Abstract
When viscous fluid in a corner is disturbed, eddies can form in the absence of inertia. Examples of flow configurations in which this motion occurs include flow through an abrupt contraction and over a cavity. Six decades ago, Moffatt (1964) calculated the slow viscous flow of Newtonian fluids in sharp corners, detailing his eponymous “Moffatt eddies”. In this study, we examine corner flows of viscoplastic materials, a class of non-Newtonian fluids which exhibit solid-like behaviour for stresses below a yield stress. Specifically we consider a Bingham fluid, for which the material is perfectly rigid at stresses below the yield-stress.
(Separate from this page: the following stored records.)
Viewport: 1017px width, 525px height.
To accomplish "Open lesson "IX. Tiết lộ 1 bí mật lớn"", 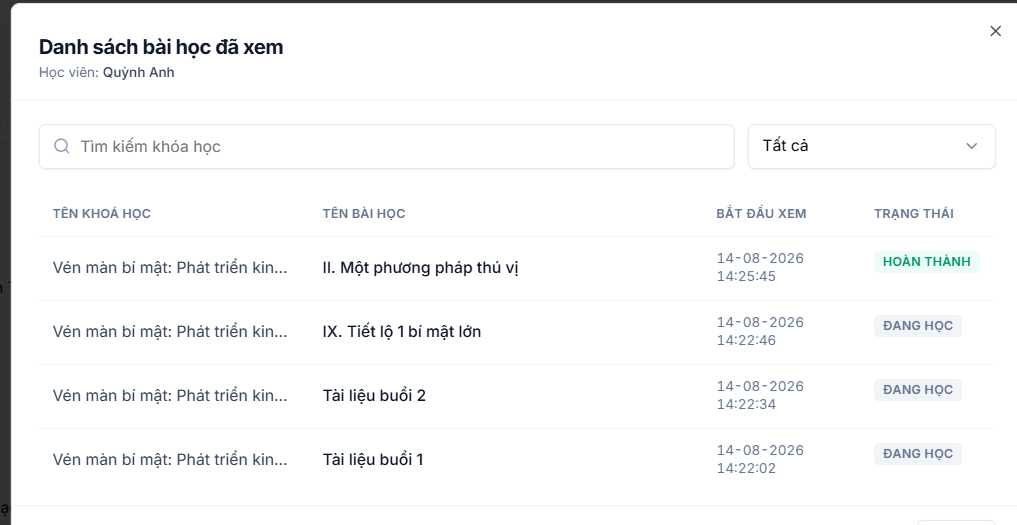I will [402, 332].
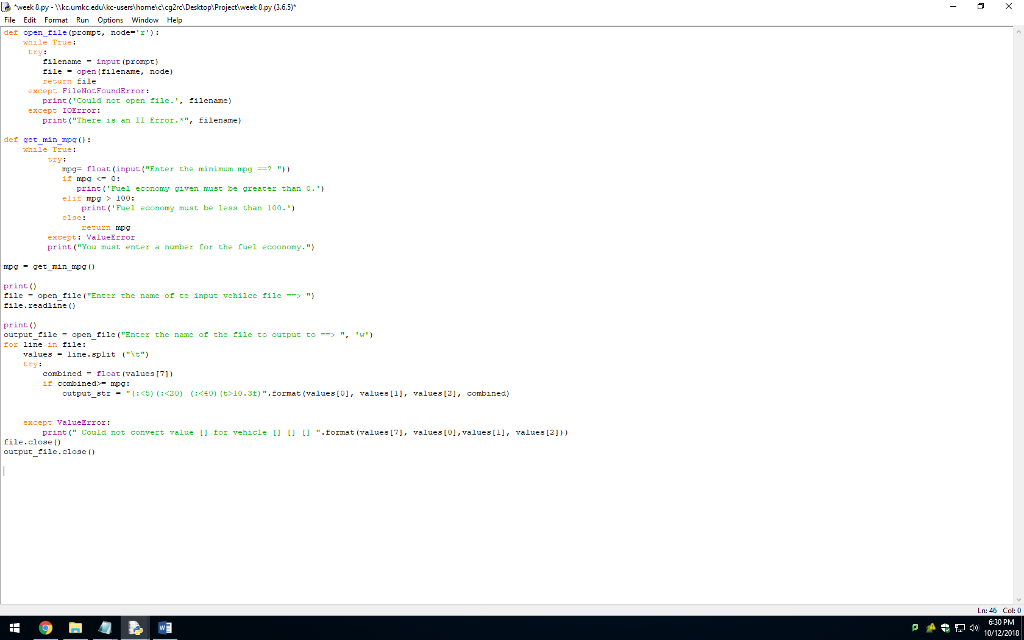Open the Options menu
The height and width of the screenshot is (640, 1024).
108,19
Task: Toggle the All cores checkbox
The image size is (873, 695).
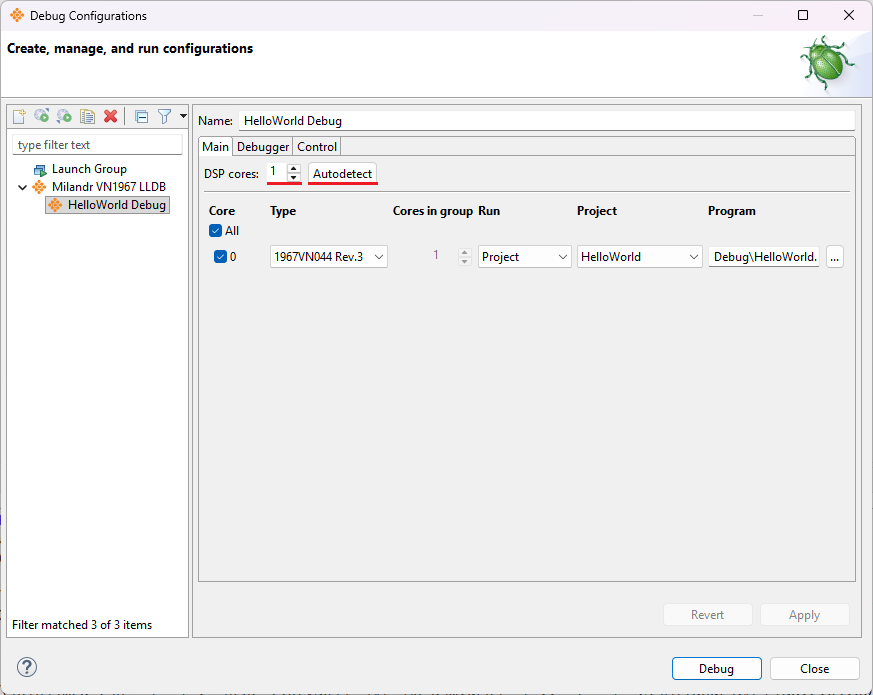Action: click(216, 231)
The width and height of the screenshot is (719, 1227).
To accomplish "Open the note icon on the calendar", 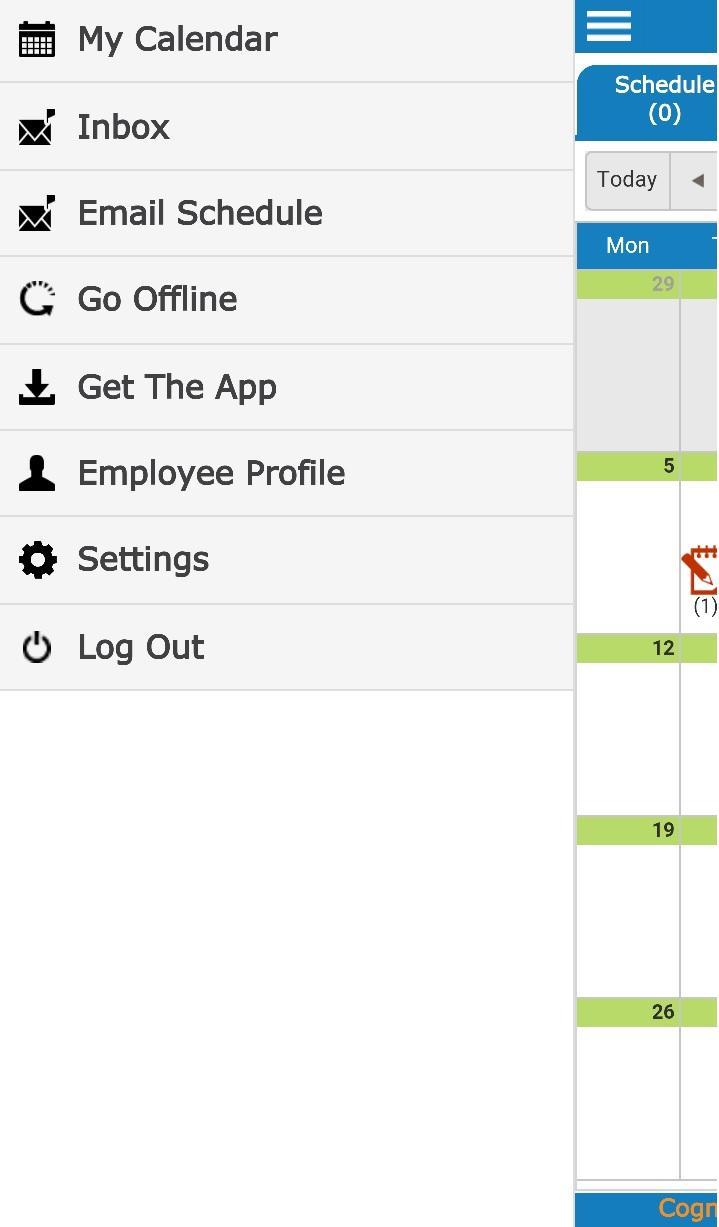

While a static unyielded plug forms at the tip of the corner, eddies analogous to those found by Moffatt (1964) can also form. We examine these viscoplastic eddies numerically, by computing finite element solutions using the augmented-Lagrangian method, and analytically, by employing a viscoplastic boundary-layer formulation and scaling arguments. We measure the depth of the static plug as a function of Bingham number (dimensionless yield-stress), show that the process of a new eddy forming as the Bingham number is decreased is driven by the pressure in the yielded fluid adjacent to the static plug, and provide a heuristic argument for the critical Bingham number at which this occurs.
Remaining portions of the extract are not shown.